The evidence does reveal that Plaintiff was qualified for the position, that he was offered the position, that it was rescinded, that the position was given to Officer Wong (who is younger and of a different race). The evidence also reveals that Sergeant Little did not inform management that he intended to retire; although he did speak to other Sergeants of his intent to retire in November, 2006. This evidence does not square with Defendant's position that it offered the second position only because it (i.e. Captain Korem) was verbally informed, in September, 2006, that Sergeant Little would retire (thus making a sergeant spot available for Sergeant Snow and freeing up a position in the Crime Scene Unit). There also is no explanation of why Sergeant Snow was temporarily elevated to Sergeant in January, 2007, thus presumably making the second position again available. A jury could conclude that Defendant intended Officer Wong to fill the second position from the very beginning, that when it discovered that Officer Wong did not fill the time-in-service requirement, that it was compelled to offer the position to Plaintiff.

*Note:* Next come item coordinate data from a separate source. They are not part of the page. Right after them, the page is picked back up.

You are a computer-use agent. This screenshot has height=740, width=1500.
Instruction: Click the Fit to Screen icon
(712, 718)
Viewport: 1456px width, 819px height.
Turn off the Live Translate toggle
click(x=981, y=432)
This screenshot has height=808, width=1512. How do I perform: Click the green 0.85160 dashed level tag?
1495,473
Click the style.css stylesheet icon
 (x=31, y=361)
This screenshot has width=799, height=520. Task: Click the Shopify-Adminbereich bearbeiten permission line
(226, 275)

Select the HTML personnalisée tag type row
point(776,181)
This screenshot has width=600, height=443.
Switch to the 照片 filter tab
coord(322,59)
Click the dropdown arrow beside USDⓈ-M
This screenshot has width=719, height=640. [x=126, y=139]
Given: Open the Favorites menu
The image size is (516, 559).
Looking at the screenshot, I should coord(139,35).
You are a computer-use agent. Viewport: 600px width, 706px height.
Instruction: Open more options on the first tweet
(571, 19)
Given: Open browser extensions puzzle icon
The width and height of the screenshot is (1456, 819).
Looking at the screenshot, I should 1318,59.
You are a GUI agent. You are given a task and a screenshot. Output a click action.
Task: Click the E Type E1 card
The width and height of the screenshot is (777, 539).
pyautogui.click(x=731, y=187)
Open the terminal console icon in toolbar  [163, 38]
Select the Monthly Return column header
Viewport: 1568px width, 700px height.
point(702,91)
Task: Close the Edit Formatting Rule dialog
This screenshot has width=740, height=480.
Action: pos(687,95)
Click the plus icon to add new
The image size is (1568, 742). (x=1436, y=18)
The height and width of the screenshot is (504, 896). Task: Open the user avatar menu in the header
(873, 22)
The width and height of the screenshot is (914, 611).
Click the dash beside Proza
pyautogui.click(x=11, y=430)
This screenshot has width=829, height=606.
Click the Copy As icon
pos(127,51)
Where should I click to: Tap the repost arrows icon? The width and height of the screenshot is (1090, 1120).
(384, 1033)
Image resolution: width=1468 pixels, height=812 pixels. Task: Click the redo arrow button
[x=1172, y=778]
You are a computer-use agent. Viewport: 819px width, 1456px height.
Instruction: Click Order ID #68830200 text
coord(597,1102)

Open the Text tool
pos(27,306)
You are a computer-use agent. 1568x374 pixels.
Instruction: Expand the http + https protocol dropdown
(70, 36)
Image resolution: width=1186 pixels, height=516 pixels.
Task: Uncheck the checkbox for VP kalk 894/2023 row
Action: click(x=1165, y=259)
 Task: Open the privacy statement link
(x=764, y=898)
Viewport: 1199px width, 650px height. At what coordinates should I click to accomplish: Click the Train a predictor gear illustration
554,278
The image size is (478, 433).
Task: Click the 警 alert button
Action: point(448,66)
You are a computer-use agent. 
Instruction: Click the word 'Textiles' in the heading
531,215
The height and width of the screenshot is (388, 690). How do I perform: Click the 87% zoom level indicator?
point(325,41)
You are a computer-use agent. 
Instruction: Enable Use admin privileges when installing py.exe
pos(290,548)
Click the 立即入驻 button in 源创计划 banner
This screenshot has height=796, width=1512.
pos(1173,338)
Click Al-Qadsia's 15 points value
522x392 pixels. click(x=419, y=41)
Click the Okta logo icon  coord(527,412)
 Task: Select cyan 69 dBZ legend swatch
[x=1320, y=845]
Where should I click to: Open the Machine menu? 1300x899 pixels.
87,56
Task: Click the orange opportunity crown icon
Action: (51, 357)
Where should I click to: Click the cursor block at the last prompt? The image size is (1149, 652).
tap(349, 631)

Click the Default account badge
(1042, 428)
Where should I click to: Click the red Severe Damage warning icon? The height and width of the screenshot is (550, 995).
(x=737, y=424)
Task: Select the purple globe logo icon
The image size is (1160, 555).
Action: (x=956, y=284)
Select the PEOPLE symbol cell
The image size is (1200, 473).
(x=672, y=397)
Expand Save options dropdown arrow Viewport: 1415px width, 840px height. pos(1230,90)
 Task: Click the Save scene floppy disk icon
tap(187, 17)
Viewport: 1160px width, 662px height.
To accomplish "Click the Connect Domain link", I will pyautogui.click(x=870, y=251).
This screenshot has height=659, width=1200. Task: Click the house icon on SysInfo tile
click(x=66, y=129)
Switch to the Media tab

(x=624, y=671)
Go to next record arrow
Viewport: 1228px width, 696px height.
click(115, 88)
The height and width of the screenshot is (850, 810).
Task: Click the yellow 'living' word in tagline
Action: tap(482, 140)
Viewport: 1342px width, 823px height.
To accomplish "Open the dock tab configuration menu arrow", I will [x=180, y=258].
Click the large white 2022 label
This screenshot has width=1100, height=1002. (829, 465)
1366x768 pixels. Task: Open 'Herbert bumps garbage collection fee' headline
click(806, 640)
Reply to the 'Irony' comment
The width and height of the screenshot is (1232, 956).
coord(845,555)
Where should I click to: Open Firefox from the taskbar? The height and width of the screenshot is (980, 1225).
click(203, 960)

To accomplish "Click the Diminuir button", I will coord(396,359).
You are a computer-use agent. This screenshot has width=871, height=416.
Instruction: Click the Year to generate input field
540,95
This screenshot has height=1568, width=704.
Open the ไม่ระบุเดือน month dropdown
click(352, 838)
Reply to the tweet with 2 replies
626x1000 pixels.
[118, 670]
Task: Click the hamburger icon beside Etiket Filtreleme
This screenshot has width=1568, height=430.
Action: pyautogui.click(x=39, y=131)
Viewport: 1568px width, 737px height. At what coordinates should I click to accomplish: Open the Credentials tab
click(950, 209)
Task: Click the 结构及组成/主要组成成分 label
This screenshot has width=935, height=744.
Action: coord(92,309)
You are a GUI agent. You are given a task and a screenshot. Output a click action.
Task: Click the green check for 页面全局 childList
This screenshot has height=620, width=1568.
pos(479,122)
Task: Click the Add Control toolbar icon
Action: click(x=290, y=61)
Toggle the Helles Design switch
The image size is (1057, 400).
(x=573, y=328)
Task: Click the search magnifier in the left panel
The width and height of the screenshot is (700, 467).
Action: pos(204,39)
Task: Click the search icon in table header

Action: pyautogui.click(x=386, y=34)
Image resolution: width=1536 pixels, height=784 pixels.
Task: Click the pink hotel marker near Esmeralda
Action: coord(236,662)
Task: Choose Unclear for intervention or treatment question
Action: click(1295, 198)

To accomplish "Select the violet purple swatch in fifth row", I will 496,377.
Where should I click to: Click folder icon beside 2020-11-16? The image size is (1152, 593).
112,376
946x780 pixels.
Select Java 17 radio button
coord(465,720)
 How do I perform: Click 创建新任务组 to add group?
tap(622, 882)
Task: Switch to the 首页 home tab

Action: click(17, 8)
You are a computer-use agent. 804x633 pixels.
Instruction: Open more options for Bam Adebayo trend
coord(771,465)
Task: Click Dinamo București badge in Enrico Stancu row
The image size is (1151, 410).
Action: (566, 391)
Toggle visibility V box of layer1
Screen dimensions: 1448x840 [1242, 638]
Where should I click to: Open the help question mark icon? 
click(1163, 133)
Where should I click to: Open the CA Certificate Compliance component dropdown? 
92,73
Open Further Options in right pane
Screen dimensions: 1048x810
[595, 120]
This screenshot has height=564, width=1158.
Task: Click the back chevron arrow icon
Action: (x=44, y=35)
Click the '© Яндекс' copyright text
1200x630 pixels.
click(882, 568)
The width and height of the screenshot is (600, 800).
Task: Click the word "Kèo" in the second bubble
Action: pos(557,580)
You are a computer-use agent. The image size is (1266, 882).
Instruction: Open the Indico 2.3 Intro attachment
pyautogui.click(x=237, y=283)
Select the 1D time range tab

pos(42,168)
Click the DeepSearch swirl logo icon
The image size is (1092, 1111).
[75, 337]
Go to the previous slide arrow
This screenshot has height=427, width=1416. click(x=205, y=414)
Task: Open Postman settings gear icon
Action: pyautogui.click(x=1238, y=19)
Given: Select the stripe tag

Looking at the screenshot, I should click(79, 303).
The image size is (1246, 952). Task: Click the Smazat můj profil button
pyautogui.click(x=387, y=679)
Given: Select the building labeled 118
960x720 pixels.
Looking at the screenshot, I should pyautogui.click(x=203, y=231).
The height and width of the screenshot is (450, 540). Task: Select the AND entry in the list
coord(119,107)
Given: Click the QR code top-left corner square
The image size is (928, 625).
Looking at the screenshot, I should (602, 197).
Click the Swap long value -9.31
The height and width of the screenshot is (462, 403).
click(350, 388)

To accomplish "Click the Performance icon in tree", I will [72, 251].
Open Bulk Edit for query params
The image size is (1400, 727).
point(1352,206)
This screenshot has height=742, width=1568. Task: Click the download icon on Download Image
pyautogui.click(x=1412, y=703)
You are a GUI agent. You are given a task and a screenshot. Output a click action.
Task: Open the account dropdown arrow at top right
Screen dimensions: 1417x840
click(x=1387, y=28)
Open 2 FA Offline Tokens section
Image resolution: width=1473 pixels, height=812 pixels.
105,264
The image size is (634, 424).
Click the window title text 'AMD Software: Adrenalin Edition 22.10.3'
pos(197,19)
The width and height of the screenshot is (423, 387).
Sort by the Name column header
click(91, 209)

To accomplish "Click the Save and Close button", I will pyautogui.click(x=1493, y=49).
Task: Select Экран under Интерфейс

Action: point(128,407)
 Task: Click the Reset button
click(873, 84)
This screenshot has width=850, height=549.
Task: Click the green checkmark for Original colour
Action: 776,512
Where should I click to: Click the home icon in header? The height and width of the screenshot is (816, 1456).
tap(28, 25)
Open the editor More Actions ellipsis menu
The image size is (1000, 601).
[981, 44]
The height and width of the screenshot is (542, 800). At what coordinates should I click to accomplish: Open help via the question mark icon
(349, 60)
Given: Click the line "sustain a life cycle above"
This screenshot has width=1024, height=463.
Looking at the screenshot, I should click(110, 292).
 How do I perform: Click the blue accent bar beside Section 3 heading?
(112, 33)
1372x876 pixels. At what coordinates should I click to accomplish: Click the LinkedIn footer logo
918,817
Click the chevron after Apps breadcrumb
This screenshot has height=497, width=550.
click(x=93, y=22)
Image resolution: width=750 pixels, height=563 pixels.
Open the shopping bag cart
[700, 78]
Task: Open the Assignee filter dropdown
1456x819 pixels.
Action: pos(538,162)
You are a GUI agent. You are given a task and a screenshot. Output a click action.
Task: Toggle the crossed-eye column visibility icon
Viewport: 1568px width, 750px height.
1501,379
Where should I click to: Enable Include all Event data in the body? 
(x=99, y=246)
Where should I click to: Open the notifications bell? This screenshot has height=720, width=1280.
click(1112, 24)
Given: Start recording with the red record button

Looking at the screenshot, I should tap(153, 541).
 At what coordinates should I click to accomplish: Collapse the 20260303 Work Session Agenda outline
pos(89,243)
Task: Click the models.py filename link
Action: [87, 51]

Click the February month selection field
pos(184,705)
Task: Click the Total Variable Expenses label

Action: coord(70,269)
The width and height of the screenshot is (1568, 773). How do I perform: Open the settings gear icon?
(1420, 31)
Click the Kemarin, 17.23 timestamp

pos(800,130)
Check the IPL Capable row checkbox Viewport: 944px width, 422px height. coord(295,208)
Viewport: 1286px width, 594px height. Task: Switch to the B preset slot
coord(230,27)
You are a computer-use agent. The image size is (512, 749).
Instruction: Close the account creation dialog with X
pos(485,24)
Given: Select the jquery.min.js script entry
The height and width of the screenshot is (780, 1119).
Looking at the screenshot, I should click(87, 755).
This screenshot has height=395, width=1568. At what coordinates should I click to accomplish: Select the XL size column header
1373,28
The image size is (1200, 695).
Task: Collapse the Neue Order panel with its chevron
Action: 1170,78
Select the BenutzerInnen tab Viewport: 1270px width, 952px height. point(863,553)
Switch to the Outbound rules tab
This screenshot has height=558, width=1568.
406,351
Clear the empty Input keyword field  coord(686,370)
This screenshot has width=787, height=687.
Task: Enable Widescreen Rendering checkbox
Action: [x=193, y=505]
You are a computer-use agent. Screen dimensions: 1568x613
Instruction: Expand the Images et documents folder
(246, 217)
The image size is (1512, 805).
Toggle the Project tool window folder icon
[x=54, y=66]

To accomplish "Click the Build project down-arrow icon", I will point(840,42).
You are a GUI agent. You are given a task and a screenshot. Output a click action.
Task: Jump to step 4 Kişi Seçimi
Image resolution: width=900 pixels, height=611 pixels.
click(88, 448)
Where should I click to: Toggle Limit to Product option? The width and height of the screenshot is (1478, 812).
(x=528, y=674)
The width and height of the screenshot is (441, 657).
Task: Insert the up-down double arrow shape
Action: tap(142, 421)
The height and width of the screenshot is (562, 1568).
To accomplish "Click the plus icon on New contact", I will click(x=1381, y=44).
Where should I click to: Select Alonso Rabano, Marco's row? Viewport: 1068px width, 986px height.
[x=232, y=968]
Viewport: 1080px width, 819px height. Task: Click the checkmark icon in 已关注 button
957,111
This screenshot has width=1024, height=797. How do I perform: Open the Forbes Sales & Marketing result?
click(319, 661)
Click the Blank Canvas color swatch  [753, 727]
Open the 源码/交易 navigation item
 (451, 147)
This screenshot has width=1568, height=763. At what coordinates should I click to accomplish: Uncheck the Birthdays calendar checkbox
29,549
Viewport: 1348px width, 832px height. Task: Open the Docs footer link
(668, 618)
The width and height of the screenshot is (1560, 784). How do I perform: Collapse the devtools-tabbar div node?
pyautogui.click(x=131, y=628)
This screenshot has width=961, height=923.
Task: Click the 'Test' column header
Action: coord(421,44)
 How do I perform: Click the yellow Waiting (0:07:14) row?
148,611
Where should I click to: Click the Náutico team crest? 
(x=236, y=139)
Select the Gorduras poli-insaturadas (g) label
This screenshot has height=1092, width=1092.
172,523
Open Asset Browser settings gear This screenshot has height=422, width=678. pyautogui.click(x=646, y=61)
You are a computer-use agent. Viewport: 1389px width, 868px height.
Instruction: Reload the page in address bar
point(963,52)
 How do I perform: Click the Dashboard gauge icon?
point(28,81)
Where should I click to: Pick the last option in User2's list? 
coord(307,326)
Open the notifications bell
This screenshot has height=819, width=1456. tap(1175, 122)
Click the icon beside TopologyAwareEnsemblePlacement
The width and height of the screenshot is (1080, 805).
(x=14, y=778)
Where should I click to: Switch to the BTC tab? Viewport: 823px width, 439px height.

A jury could also conclude that Defendant rescinded the offer based on a false reason: its stated belief that Sergeant Little retired earlier than anticipated thus preventing the promotion of Sergeant Snow and rendering a position in the Crime Scene Unit unavailable.*fn5 Finally, a jury could conclude that the second round of interviews was conducted with the express intent to place Officer Wong in the second position (to the detriment of Plaintiff). The next inference a jury would have to make, then, is that Defendant concocted this scheme in order to discriminate against Plaintiff on account of his age, race, and national origin.*fn6

It is at this point that Plaintiff's claim fails. "Circumstantial evidence under the direct method [] must allow a jury to infer more than pretext; it must itself show that the decisionmaker acted because of the prohibited animus." Venturelli, 350 F.3d at 602; Stockwell, 597 F.3d at 901 (stating that to show pretext, a plaintiff must show that a defendant's reasons are dishonest "and (2) the employer's true reason was based on a discriminatory intent." (quotation marks and citation omitted; emphasis added)). Plaintiff's argument would have this Court conclude that a jury could reasonably find that just because he was passed over for a transfer in favor of someone who is younger and Asian, it necessarily means that he was discriminated against on account of his age, race, and national origin. As to national origin, Plaintiff has presented no evidence that any decision-maker was aware of his national origin. Logic dictates that if they were not aware that he was of Dutch descent, they cannot discriminate against him on that account. As to Plaintiff's reverse discrimination claim and ADEA claim, there is simply no showing that either Plaintiff's age or his race played any role in the decision to rescind the transfer offer. Both Title VII and the ADEA require an affirmative showing that a prohibited characteristic led to an employment decision that was detrimental to a plaintiff. Plaintiff has not made such a showing and his claims must fail as a matter of law.


For the foregoing reasons, the Motion for Summary Judgment filed by Defendant, City of Peoria, Illinois (Doc. 35) is GRANTED. The Clerk is directed to enter judgment in favor of Defendant and against Plaintiff. Plaintiff nonetheless shall re-file his response by the deadline indicated in this Court's previous Order (Doc. 36).